━━━━━ Textabschnitt

Original oder Fälschung? Diese Frage stellen sich Kunstsammler und Museumsinhaber immer wieder. Denn seit Jahrhunderten versuchen Kopisten, einen Anteil von den teils astronomischen Umsätzen auf dem Kunstmarkt abzubekommen. Sie haben ihr Fertigkeiten immer weiter verbessert – und wurden dennoch oftmals entlarvt, wenn auch zum Teil Jahrhunderte später.
Um den Fälschern auf die Schliche zu kommen, wurden die verschiedensten Methoden erdacht, die mehr oder weniger gut funktionieren. Die jüngste Entwicklung kommt von einem amerikanischen Forscherteam vom Dartmouth College in Hanover (New Hampshire). Statt dem Auge eines Kenners zu vertrauen, lassen sie ein Computerprogramm die Merkmale jedes einzelnen Pinselstrichs analysieren. Die dabei entdeckten Gemeinsamkeiten und Unterschiede sollen helfen, Originale von Kopien zu unterscheiden.
Die Suche nach verräterischen Details in Bildern und Gemälden ist freilich viele Jahre älter. Bereits in den siebziger Jahren des 19. Jahrhunderts beschrieb der italienische Mediziner Giovanni Morelli eine Methode, die es ermöglichen würde, gefälschte Gemälde von den Originalen eindeutig zu unterscheiden und exakt zu bestimmen, welche Bilder welchem Maler zuzuschreiben seien. Dazu müsse man die auffälligsten Partien der Gemälde beiseite lassen und sich stattdessen intensiv mit solchen unscheinbaren Details beschäftigen, die die Maler in der Regel ziemlich flüchtig und ohne lange nachzudenken ausführen: die Ohrmuschel und die Ohrläppchen beispielsweise, oder die Finger und Fingernägel, oder die Füße und Zehennägel.
Laut Morelli kennzeichnen solche untergeordneten anatomischen Elemente den Maler in unverwechselbarer Weise. Sie entstünden eher unbewusst und wären kaum von kulturellen Traditionen geprägt. Weil Fälscher sich dieses Umstandes nicht bewusst seien, würden ihnen beim Kopieren der nebensächlichsten Details die gröbsten Fehler unterlaufen.
Mit seiner Methode gelang es Morelli, etliche falsche Zuschreibungen aufzudecken. So erkannte er als Erster, dass das Bild einer schlafenden Venus, das man irrtümlich für die Kopie eines verschollenen Werkes von Tizian gehalten hatte, nur von Giorgione stammen konnte. Doch trotz dieser Erfolge wurde Morellis Verfahrensweise heftig attackiert und als mechanistisch verdammt.

━━━━━━━━━━
━━━━━ Datenauszug

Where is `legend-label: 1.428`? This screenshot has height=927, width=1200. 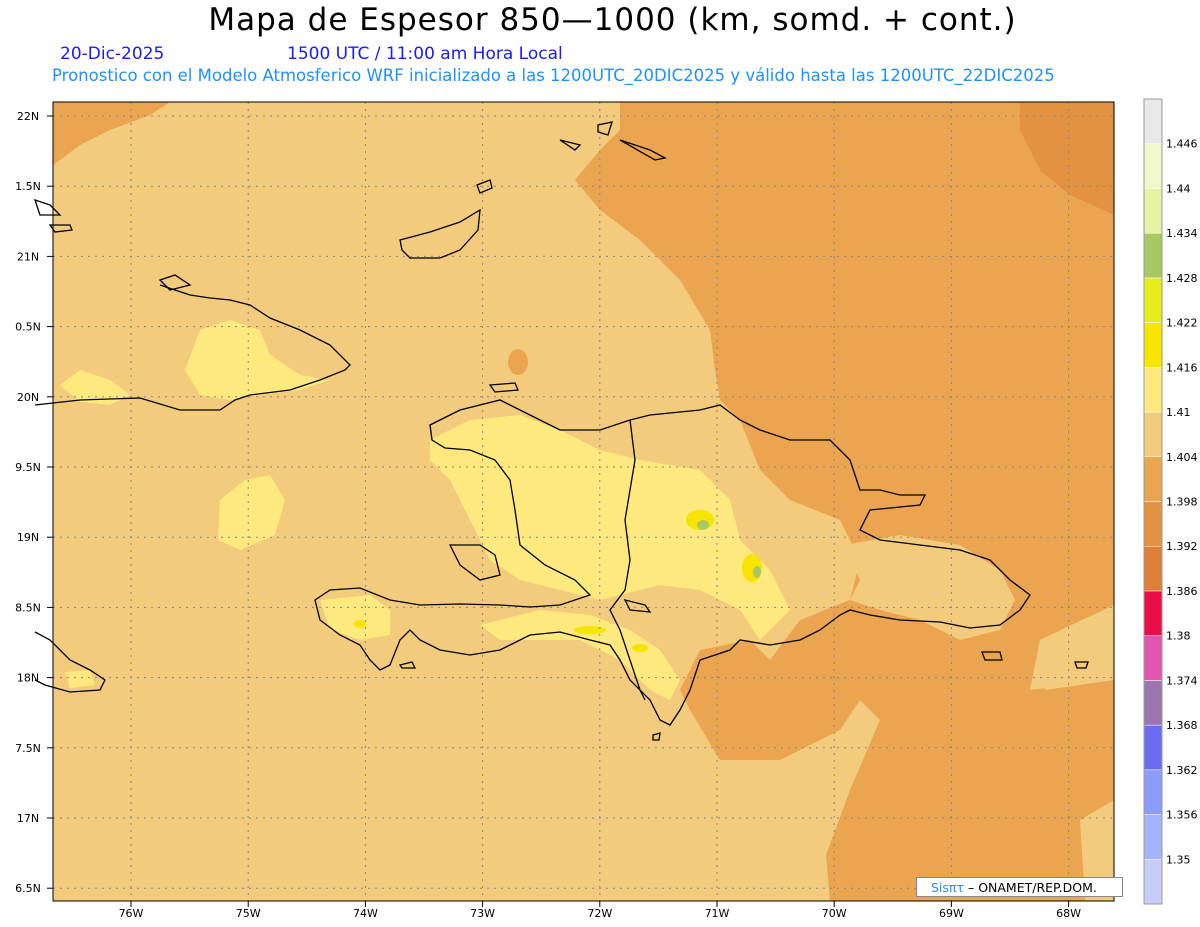
legend-label: 1.428 is located at coordinates (1182, 278).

━━━━━━━━━━

*Aufgaben:*
a) Welchen Beruf hatte Giovanni Morelli laut dem Text über Kunstfälschungen?
b) Erläutere mit Hilfe des Textes über Kunstfälschungen, weshalb Fälschern nach Morelli gerade bei nebensächlichen Details die gröbsten Fehler unterlaufen.
c) Gib den Teil des Textes über Kunstfälschungen zwischen „Original oder Fälschung?“ und „Teil Jahrhunderte später.“ einschließlich wortgetreu aus.
Maßgeblich ist allein der Text über Kunstfälschungen, nicht die Daten.

*Lösungen:*
a) Er war italienischer Mediziner.

b) Nach Morelli entstehen untergeordnete anatomische Elemente wie Ohren, Finger oder Füße eher unbewusst und sind kaum von kulturellen Traditionen geprägt. Deshalb kennzeichnen sie den Maler unverwechselbar. Weil Fälscher sich dessen nicht bewusst sind, machen sie beim Kopieren dieser Details die gröbsten Fehler.

c)
Original oder Fälschung? Diese Frage stellen sich Kunstsammler und Museumsinhaber immer wieder. Denn seit Jahrhunderten versuchen Kopisten, einen Anteil von den teils astronomischen Umsätzen auf dem Kunstmarkt abzubekommen. Sie haben ihr Fertigkeiten immer weiter verbessert – und wurden dennoch oftmals entlarvt, wenn auch zum Teil Jahrhunderte später.